By the way, Jeremy mentioned once in lesson 8 DL course v2. That he prefers to run separate models on GPUs rather than running one model in parallel on multiple GPUs, because it does not speed up very much. And this was indeed my experience too.
And yes, Jeremy used parallel training in Pytorch on 8 GPUs (8xV100s on AWS). It’s not clear for me whether he used the normal Pytorch method to run one model in parallel. (Maybe the AWS NVlinks topology is better designed than GCP instances?). But I doubt it.
The other possibility that I lean toward more, is that Jeremy used 8 separate python processes that are completely separately running and their results are combined into a master python script that he designed himself. As you can see in my analysis post in the pet’s benchmark thread, running 8 GPUs separately is completely fine, provided they are not talking to each other. And this is the most likely way that he circumvented the inherent slow down of running one model on multiple GPUs in Pytorch that he described himself by “running one model on multiple GPUs does not speed up well” (in lesson 8 DL course v2 link above).

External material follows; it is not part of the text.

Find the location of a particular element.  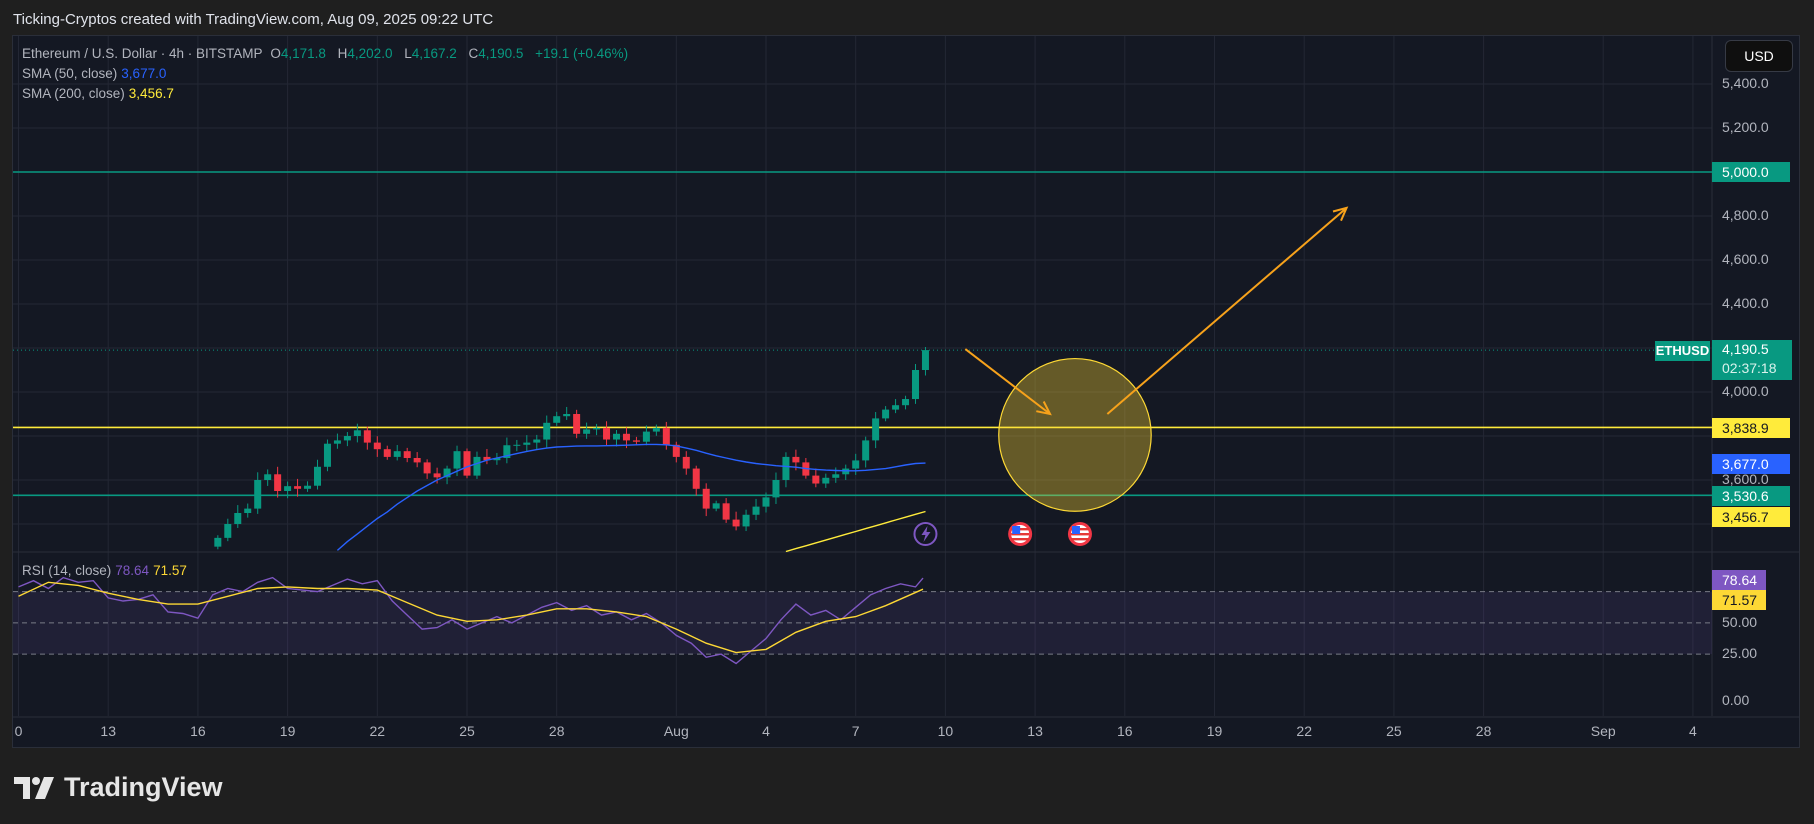

sma200-line is located at coordinates (856, 531).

Here is the snapshot of the code for his Dawnbench example ran during lesson12 DL course v2:
We can see that he is running the multiple python processes by his own script and not depending on Pytorch in this. His talk in the video is making this more clear too.
Edit:
Jeremy released the Dawnbench code in this tweet. And it is indeed does not use the torch.nn.DataParallel(learn.model)
method, but he used learn.distributed(gpu)
which needs launch
module (which handles distributed launching).